In statistics, percentiles are used to understand and interpret data. The *n*th percentile of a set of data is the value at which *n* percent of the data is below it. In everyday life, percentiles are used to understand values such as test scores, health indicators, and other measurements. For example, an 18-year-old male who is six and a half feet tall is in the 99th percentile for his height. This means that of all the 18-year-old males, 99 percent have a height that is equal to or less than six and a half feet. An 18-year-old male who is only five and a half feet tall, on the other hand, is in the 16th percentile for his height, meaning only 16 percent of males his age are the same height or shorter.

### Key Facts: Percentiles

• Percentiles are used to understand and interpret data. They indicate the values below which a certain percentage of the data in a data set is found.

• Percentiles can be calculated using the formula n = (P/100) x N, where P = percentile, N = number of values in a data set (sorted from smallest to largest), and n = ordinal rank of a given value.
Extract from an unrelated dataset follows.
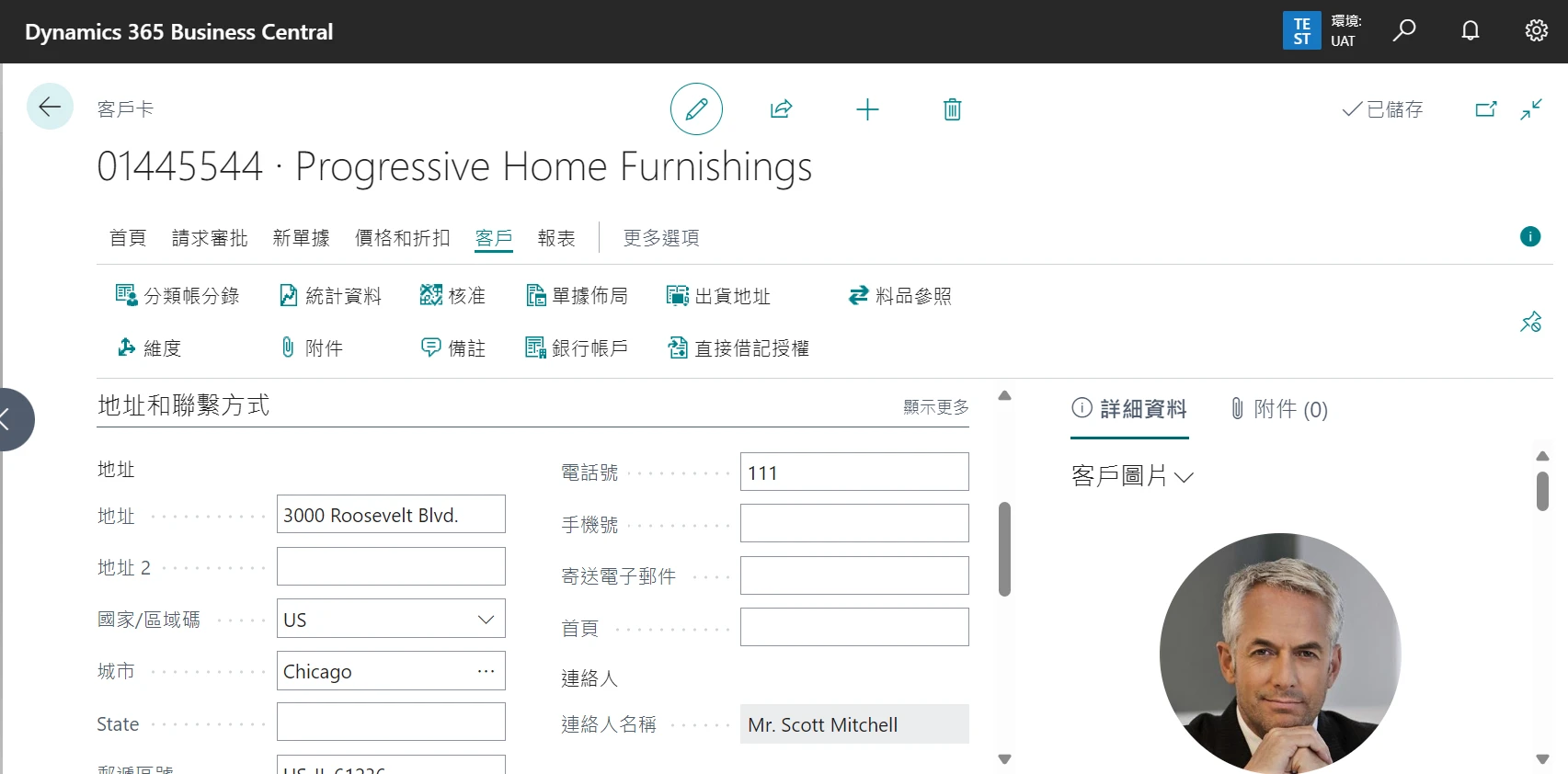Screen dimensions: 1568x774
Task: Click the 手機號 input field
Action: pos(853,523)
• Percentiles are frequently used to understand test scores and biometric measurements.

### What Percentile Means

Percentiles should not be confused with percentages. The latter is used to express fractions of a whole, while percentiles are the values below which a certain percentage of the data in a data set is found. In practical terms, there is a significant difference between the two. For example, a student taking a difficult exam might earn a score of 75 percent. This means that he correctly answered every three out of four questions. A student who scores in the 75th percentile, however, has obtained a different result. This percentile means that the student earned a higher score than 75 percent of the other students who took the exam. In other words, the percentage score reflects how well the student did on the exam itself; the percentile score reflects how well he did in comparison to other students.

### Percentile Formula

Percentiles for the values in a given data set can be calculated using the formula:

n = (P/100) x N

where N = number of values in the data set, P = percentile, and n = ordinal rank of a given value (with the values in the data set sorted from smallest to largest). For example, take a class of 20 students that earned the following scores on their most recent test: 75, 77, 78, 78, 80, 81, 81, 82, 83, 84, 84, 84, 85, 87, 87, 88, 88, 88, 89, 90. These scores can be represented as a data set with 20 values: {75, 77, 78, 78, 80, 81, 81, 82, 83, 84, 84, 84, 85, 87, 87, 88, 88, 88, 89, 90}.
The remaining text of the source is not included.